Original Sleeper-Cab style tractor FE model.

Original Sleeper-Cab style tractor FE model, bottom view.

To accomplish a rather substantial wheelbase reduction of 1.6m, it was decided to cut the region from few inches behind the cab door all the way to and including the stand-on plate connecting the two main rails. The first step was to disconnect from the model and remove parts that were entirely in the cut region and determined to be unnecessary for the final model.

Initial removal of parts in the cut region.

The next step was to disconnect and cut the part of the sleeper cab, which included the sides and the floor of the cab.

Cut sleeper-cab off.

A new geometry to close and complete the day cab was generated, meshed and attached to the model in the next step. The nodes of the edge of the new part were merged with edge nodes of the existing sides, roof, and the floor of the cabin.

Addition of the new back of cabin.

Tractor model with new cabin.

At this stage the wheelbase of the tractor is still unchanged. The next step is to disconnect and intermediate two sets of fairings.

Removal of middle set of fairings and the exhaust stack.

Each segment of fairings is independently supported so that it is simpler to completely remove a set than to cut each one partially and adjust the support brackets. Next, a segment of the main rails were cut for the difference of the current to desired wheelbase.

Cut frame rails to the desired wheelbase length

We next cut the rear set of fairings so that the distance between the edges of the front and rear fairings matches the cut distance of the main rails.

Cut fairings to match cut distance of frame rails

As it can be seen from the above figure, this difference in cut plane locations between rails and fairings was to accommodate other parts such as fuel tanks and the front rail cross member. Note that the cabin's cut plane is even more to the front on the tractor.

In the next modification step, the drive-axle parts were scaled with respect to their front and rear connections.

Scale (shorten) drive-axle parts to match cut from frame rails

Another possible approach was to cut segments from the axles, and can be applied as needed. Upon inspection of the model, the edges of the front and rear fairings do not match. Therefore, the rear fairing and its support rail were scaled in the lateral and vertical directions with respect to their rear console connections to the main rail, in order to match the location of the front edges of the respective parts.

Scaling of fairings and their support rails to match at their front counterparts.

We are now able translate the front part of the tractor to the rear for the length of the cut segment.

Front section translated to meet the back section

At this time, the model is not yet merged.

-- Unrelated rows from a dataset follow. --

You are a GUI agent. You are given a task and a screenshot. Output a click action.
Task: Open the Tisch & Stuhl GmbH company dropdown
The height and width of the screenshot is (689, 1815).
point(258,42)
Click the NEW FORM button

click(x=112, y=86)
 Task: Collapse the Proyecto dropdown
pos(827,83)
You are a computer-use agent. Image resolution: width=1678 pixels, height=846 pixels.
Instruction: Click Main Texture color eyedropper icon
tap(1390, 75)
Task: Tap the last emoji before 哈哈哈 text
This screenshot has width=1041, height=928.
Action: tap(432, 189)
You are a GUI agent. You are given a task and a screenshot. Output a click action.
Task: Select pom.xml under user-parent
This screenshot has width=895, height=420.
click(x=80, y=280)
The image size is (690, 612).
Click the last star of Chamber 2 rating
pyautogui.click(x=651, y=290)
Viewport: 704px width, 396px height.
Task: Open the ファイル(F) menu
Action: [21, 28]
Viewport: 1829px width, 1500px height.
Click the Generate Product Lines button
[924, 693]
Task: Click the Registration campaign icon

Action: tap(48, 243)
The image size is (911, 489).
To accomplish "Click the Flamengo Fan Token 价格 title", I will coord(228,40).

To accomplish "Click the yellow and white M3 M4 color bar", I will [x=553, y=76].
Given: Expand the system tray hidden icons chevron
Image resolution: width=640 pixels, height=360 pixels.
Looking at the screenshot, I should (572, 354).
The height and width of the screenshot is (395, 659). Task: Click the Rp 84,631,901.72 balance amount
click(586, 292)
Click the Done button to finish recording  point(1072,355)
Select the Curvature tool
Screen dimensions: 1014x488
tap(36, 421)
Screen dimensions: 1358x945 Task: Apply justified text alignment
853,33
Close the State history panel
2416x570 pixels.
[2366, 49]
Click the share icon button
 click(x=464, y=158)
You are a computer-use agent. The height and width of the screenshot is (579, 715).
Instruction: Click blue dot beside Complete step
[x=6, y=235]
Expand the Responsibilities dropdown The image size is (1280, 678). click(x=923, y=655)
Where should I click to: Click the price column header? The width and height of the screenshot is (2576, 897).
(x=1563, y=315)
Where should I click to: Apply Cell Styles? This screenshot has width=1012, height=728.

The cabin mounts are not connected to the cabin, as well.

Close-up of the model with translated front.

The location of the meeting plane of two model segments in the main rails is indicated by a slight difference in the element length. The final steps are to merge the nodes of the corresponding parts at the cut edges, add the exhaust stack and connect it to the main rail and the rear cabin wall, and to connect the cabin mounts with the cabin floor. The final, day cab model is shown below. The last several figures show the fit of the fairings that had to be scaled to match their front counterparts in order to be able to reconnect to each other.

Final Day Cab model, isometric view.

Final Day Cab model, side view

Final Day Cab model, rear isometric view.

Cabin reconnected to frame rails using rigid links.

Final Day Cab model, bottom view.

Final Day Cab model, bottom view of fairings fit.

Detail view of the fairings fit.

Fairing support rails and brackets.

The connection location of the two sides is again indicated by a slight change of the element size, and this variation does not impart any negative effects on the model's performance.

The reduced wheelbase model version was used for the simulation of the tests problem. Different wheelbases and cab designs can be accommodated by variation of parameters and modification steps. The same procedure was followed for adjusting the length of the trailer.